● **Try it**
Leave out the images and transcribe the entries below word for word.

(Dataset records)
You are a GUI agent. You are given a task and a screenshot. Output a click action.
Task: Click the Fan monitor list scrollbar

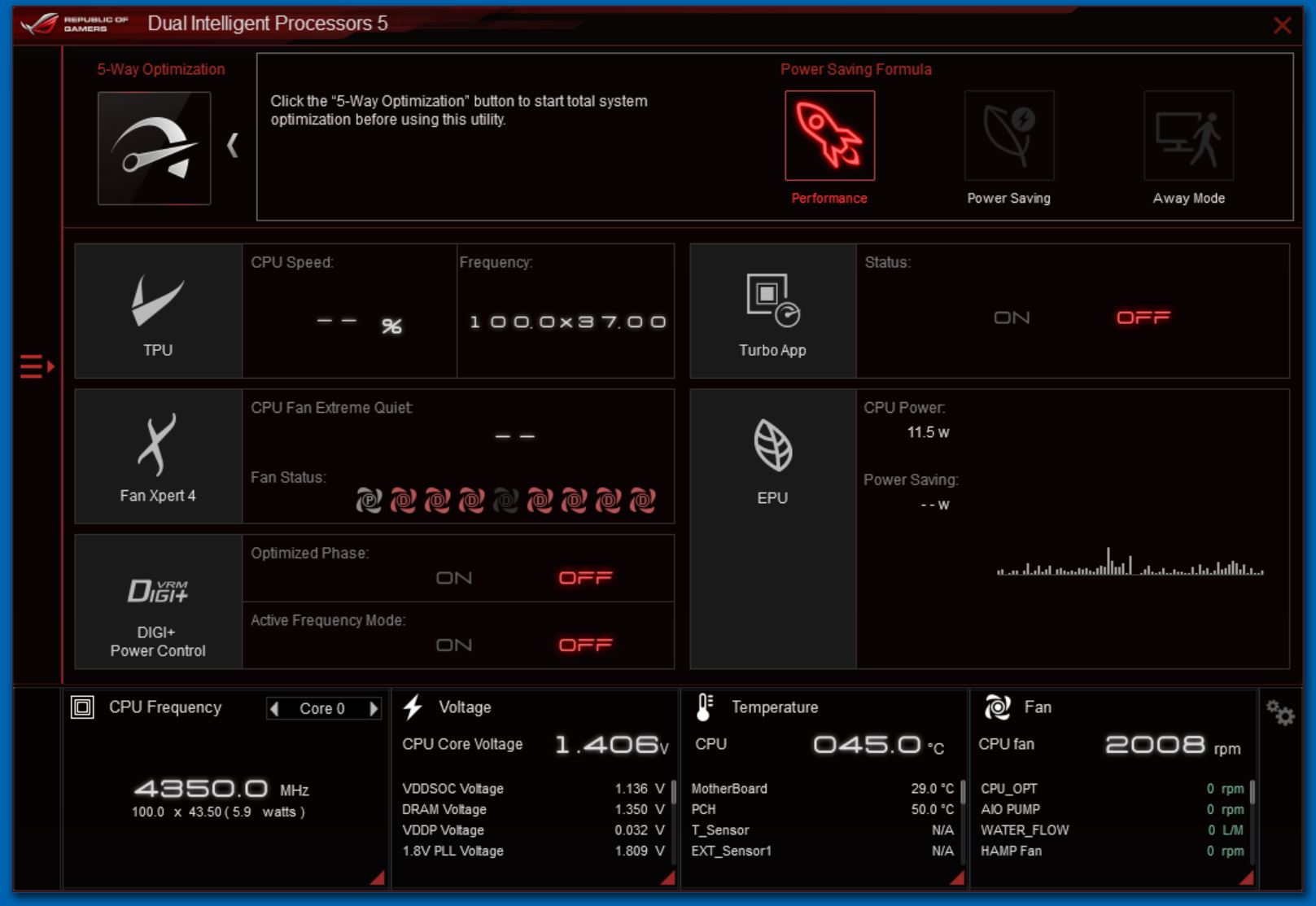tap(1252, 802)
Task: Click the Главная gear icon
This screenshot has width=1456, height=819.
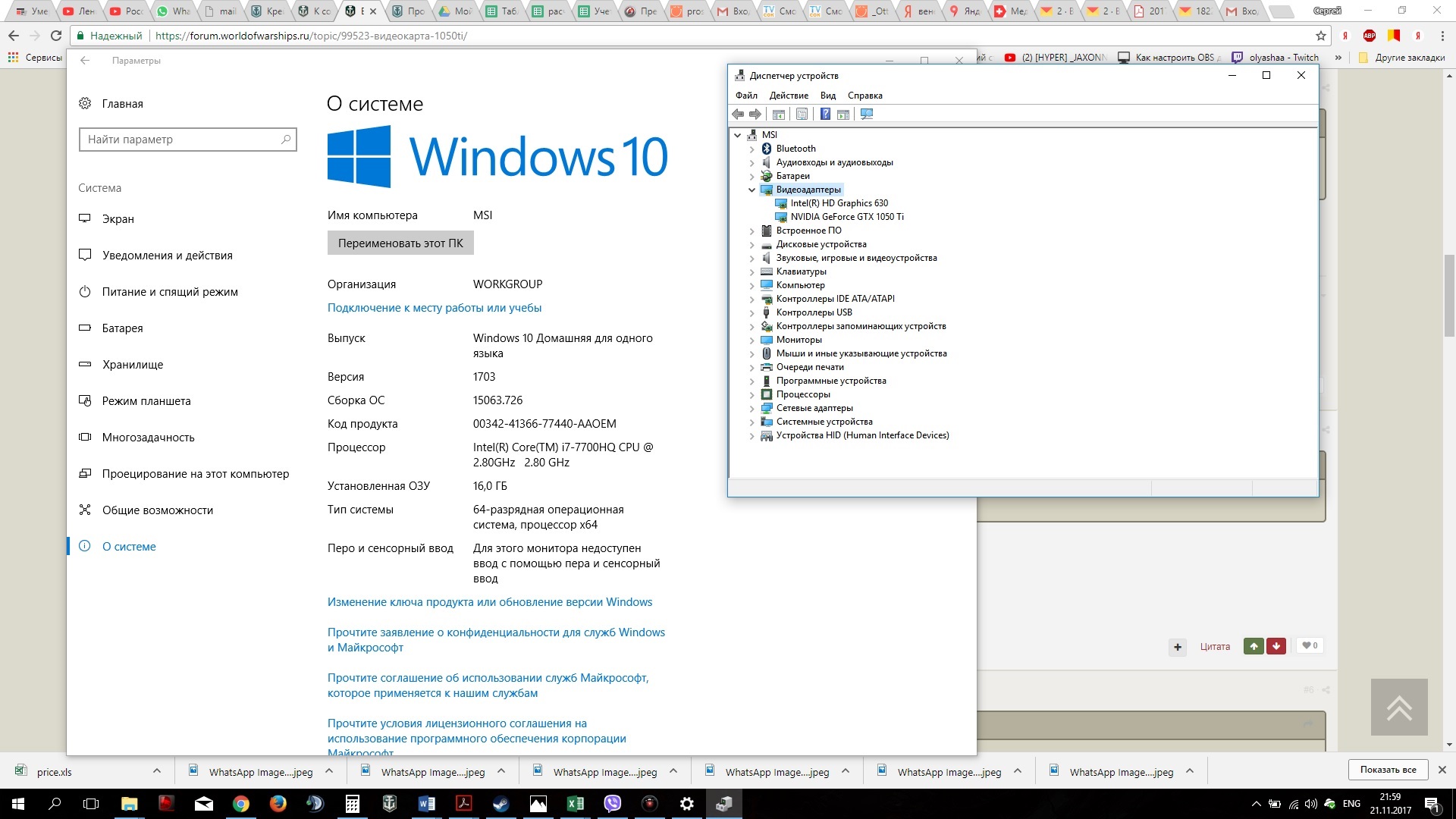Action: tap(85, 103)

● **Written answer**
You are a GUI agent. You are given a task and a screenshot. Output a click action.
Task: Click the Fan monitor list scrollbar

tap(1252, 802)
Task: Click the Главная gear icon
This screenshot has width=1456, height=819.
Action: tap(85, 103)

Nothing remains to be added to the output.